Vocal playback speeded up

I am using Audacity version 2.02 on Windows XP sp 3. (Lenovo T400 laptop).

I have my condenser mike connected to an Alesis io2 (using phantom power), attached to my USB port.

When I record dialogue, I have seen (more and more) that the playback seems to be around 1.25 times faster than it should. This only happens sometimes.

Any idea what I need to do to sort this out permanently?

Thanks a lot you guys - the software rocks otherwise!!! :wink:

Rachel

The normal question turn-around is a handful of hours if that, so you can tell right away, we have no idea what happened.

How old is the machine? As a fuzzy rule, if the computer is busy and starts dropping samples on record because it can’t keep up, then the show will seem to play back too fast.

Live production, audio or video kills computers. It culls the herd. The weak, lame and old fall behind and get eaten by the lion. Audio and Video happen in real time and there’s no such thing as “wait a second while I recalculate this spreadsheet.” If you miss one musical note, it’s gone forever and your song is going to be one note short. The show will play one note faster than it should (that’s an exaggeration of what really happens, but you get the idea).

Make sure you’re computer is doing absolutely nothing else. No fair keeping all your applications loafing while you decide you need them. Close everything. Do Not Leave Skype running in the background. Skype is another audio program and can create serous problem with Audacity. See if the instance of speed changes improves.

I don’t see any pre-packaged solution in our documentation, so I think this comes up so infrequently and the causes are so varied we didn’t write anything.

Koz

Does this only happen when you play-back in Audacity, or does it happen with Windows Media Player too? If it’s only Audacity, there is a playback speed slider next to the green “Play” arrow.

there is a playback speed slider next to the green “Play” arrow

I have hit that by accident, but why only sometimes? Koz

It’s recording at this faster speed…when I export the files as MP3 as listen in other software, it’s the same problem.

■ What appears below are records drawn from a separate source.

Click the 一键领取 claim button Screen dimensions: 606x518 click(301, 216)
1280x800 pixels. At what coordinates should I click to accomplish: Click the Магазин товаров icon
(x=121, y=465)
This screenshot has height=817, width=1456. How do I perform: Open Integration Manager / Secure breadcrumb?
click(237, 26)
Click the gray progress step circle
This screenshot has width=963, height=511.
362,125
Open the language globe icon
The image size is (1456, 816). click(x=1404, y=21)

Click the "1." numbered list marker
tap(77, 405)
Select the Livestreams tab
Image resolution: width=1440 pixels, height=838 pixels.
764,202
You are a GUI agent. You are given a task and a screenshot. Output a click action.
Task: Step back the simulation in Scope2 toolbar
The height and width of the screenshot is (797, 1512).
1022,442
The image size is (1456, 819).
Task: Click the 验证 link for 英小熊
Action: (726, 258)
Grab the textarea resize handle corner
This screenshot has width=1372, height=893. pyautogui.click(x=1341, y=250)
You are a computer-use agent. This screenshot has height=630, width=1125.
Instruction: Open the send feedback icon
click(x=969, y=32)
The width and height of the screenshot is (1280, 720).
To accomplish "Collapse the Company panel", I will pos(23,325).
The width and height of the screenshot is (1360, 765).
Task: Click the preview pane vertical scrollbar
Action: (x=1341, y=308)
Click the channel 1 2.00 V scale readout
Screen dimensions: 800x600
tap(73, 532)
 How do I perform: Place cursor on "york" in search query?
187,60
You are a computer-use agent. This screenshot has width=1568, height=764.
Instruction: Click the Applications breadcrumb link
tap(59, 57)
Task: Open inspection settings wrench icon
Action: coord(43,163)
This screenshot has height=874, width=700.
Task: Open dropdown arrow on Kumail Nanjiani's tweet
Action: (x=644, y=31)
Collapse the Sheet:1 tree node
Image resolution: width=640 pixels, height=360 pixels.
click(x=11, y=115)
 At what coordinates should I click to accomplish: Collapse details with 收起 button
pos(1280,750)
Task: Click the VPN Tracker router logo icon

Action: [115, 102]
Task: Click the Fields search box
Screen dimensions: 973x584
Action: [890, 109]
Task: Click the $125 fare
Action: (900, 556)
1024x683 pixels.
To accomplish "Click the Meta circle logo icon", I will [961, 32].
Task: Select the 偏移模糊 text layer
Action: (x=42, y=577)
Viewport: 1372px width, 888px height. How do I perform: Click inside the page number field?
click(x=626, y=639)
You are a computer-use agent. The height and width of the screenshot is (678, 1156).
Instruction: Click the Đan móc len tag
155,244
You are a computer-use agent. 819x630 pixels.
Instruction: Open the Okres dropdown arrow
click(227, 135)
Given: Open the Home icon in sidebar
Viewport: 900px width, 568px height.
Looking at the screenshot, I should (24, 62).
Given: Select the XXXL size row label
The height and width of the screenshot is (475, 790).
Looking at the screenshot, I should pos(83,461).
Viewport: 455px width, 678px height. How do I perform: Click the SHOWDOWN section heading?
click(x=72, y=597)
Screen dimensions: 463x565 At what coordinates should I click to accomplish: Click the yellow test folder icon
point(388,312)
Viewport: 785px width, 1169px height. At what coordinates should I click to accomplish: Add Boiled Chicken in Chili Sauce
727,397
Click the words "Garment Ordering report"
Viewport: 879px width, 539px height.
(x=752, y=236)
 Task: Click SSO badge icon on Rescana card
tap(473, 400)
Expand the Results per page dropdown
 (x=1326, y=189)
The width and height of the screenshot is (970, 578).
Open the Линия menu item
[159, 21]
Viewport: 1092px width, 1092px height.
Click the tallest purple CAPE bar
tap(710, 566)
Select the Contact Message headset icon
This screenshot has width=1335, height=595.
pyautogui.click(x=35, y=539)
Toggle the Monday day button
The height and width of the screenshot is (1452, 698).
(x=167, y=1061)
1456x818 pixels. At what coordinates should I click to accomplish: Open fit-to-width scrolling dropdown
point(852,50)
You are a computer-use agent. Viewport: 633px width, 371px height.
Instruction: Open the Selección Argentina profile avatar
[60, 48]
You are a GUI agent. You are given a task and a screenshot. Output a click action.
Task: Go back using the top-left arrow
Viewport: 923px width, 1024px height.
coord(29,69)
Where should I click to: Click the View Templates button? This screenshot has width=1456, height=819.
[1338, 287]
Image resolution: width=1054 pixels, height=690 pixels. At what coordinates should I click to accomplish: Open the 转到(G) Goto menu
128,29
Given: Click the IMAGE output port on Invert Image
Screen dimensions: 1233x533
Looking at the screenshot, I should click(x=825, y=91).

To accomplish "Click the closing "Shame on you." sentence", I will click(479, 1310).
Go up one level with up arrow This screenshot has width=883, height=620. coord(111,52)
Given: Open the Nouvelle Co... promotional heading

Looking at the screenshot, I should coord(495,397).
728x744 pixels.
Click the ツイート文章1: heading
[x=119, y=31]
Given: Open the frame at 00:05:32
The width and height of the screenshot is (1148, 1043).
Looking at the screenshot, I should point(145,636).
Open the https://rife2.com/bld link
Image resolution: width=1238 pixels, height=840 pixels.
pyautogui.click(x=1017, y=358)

I have no other software (apart from usual system processes) running in the background whilst I’m recording. The interent is “switched off”, firewalls and virus checking is disabled. I have loads of free disk space, and it’s recently been defragged.

It’s weird that it only happens sometimes, as I’m trying to record half-hourly segments of audio. At the moment i have to keep recording in 5 minute segments, checking them, then joining them together.

I exported the file in question (it has happened on other files too), and ran that through another MP3 player, but it was still corrupt. Im guessing then it is recording at this high speed. If I use other software to record, I’m not getting this issue.

I have disabled most of my processes, including the internet and virus control/firewall. I have also tried swapping to other USB ports…

Rachel

it is recording at this high speed.

No. It’s recording slow. It’s producing a song that appears to be playing fast. If you record a 60 second show, but the computer isn’t fast enough to capture all 60 of those seconds, then you might get a 58 second recording. The resulting show will play two seconds faster than what you were expecting. This process is happening down at the sample level, so it doesn’t actually give you a one-second hole or noticeable distortion, but that’s the idea. It’s like a thin line of sand on the kitchen table and someone goes through and removes one grain here and there. It looks like the same line, but it’s shorter.

I have loads of free disk space, and it’s recently been defragged.

Exactly correct. It doesn’t leave a lot of options when you do everything perfectly properly and it still doesn’t work.

I’m one of the Mac elves trying to diagnose a Windows problem, so we may wait for someone competent to dig further [backing slowly away from the computer].